> _Text and item location entries_:

:::::

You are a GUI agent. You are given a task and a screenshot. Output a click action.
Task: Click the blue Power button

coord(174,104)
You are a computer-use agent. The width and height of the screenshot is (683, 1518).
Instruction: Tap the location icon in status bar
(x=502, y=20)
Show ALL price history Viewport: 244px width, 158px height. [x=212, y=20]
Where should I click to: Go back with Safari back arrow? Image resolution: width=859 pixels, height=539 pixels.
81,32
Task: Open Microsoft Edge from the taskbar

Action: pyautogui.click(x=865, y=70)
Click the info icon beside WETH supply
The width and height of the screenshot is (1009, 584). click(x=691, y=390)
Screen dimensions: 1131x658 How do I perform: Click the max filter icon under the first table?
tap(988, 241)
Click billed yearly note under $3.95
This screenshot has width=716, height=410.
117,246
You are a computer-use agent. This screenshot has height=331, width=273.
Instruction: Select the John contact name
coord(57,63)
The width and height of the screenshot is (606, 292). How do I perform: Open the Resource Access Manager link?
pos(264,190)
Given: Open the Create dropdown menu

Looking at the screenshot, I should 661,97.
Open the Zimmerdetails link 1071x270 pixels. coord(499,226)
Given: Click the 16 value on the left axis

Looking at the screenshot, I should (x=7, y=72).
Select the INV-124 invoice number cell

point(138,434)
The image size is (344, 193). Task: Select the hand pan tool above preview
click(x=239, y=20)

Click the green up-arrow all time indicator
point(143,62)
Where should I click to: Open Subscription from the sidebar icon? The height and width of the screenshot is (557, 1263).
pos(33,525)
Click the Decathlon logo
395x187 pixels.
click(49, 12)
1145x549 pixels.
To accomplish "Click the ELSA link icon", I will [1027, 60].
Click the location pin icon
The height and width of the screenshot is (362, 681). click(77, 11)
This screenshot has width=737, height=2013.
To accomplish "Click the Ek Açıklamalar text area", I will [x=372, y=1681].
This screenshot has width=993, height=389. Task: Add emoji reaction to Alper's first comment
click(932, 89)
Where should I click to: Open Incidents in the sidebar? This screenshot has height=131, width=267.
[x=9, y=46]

:::::

> _REQUIRED WORK_: Reproduce every line of the material above without any changes.

> _TASK OUTPUT_:
You are a GUI agent. You are given a task and a screenshot. Output a click action.
Task: Click the blue Power button

coord(174,104)
You are a computer-use agent. The width and height of the screenshot is (683, 1518).
Instruction: Tap the location icon in status bar
(x=502, y=20)
Show ALL price history Viewport: 244px width, 158px height. [x=212, y=20]
Where should I click to: Go back with Safari back arrow? Image resolution: width=859 pixels, height=539 pixels.
81,32
Task: Open Microsoft Edge from the taskbar

Action: pyautogui.click(x=865, y=70)
Click the info icon beside WETH supply
The width and height of the screenshot is (1009, 584). click(x=691, y=390)
Screen dimensions: 1131x658 How do I perform: Click the max filter icon under the first table?
tap(988, 241)
Click billed yearly note under $3.95
This screenshot has width=716, height=410.
117,246
You are a computer-use agent. This screenshot has height=331, width=273.
Instruction: Select the John contact name
coord(57,63)
The width and height of the screenshot is (606, 292). How do I perform: Open the Resource Access Manager link?
pos(264,190)
Given: Open the Create dropdown menu

Looking at the screenshot, I should 661,97.
Open the Zimmerdetails link 1071x270 pixels. coord(499,226)
Given: Click the 16 value on the left axis

Looking at the screenshot, I should (x=7, y=72).
Select the INV-124 invoice number cell

point(138,434)
The image size is (344, 193). Task: Select the hand pan tool above preview
click(x=239, y=20)

Click the green up-arrow all time indicator
point(143,62)
Where should I click to: Open Subscription from the sidebar icon? The height and width of the screenshot is (557, 1263).
pos(33,525)
Click the Decathlon logo
395x187 pixels.
click(49, 12)
1145x549 pixels.
To accomplish "Click the ELSA link icon", I will [1027, 60].
Click the location pin icon
The height and width of the screenshot is (362, 681). click(77, 11)
This screenshot has width=737, height=2013.
To accomplish "Click the Ek Açıklamalar text area", I will [x=372, y=1681].
This screenshot has width=993, height=389. Task: Add emoji reaction to Alper's first comment
click(932, 89)
Where should I click to: Open Incidents in the sidebar? This screenshot has height=131, width=267.
[x=9, y=46]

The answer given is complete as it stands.